* What to produce: Please quote exactly the opening lines of the data, from the first line to the one where "Contact Us (43, 252)" appears.

[Stored items from a collection]
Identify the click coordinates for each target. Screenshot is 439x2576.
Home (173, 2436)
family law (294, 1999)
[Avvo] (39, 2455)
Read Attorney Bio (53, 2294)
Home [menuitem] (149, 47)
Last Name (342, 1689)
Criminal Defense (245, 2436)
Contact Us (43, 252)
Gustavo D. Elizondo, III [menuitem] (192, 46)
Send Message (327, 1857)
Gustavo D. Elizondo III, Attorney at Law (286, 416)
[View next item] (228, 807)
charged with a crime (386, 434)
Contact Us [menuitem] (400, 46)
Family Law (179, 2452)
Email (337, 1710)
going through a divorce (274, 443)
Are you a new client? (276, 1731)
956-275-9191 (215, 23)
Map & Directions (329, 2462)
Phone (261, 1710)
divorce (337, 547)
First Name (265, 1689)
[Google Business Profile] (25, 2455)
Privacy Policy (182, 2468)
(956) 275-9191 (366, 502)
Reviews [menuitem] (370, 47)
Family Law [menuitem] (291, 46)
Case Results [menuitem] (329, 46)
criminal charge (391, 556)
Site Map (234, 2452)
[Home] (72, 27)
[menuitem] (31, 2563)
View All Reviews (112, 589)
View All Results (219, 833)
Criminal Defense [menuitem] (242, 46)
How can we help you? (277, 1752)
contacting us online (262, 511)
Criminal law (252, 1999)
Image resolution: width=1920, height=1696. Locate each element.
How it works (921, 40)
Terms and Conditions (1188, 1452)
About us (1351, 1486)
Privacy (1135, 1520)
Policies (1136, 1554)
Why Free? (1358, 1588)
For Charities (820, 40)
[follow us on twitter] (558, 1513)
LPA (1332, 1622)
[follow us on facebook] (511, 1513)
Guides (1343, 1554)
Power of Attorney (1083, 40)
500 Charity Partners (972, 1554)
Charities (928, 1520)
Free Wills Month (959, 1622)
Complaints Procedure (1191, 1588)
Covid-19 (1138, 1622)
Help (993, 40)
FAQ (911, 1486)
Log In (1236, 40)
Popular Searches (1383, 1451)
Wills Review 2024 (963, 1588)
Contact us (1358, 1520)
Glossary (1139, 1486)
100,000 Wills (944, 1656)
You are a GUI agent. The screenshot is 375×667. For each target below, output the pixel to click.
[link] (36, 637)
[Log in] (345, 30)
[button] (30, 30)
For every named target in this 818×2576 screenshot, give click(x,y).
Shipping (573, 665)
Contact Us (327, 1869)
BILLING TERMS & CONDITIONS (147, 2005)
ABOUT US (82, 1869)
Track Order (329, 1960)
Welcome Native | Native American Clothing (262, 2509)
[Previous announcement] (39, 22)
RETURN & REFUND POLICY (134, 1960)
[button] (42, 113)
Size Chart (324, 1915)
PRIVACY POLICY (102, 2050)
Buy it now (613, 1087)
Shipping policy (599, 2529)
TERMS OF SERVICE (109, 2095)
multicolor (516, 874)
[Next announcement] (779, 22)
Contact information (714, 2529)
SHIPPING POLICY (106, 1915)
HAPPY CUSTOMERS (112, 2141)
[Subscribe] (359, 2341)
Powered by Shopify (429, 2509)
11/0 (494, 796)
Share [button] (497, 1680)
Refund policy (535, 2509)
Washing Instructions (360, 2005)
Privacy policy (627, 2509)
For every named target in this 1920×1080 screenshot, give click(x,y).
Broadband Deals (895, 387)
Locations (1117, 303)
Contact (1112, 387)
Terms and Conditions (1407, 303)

* Solved exercise:
Identify the click coordinates for each target. Screenshot is 439x2576.
Home (173, 2436)
family law (294, 1999)
[Avvo] (39, 2455)
Read Attorney Bio (53, 2294)
Home [menuitem] (149, 47)
Last Name (342, 1689)
Criminal Defense (245, 2436)
Contact Us (43, 252)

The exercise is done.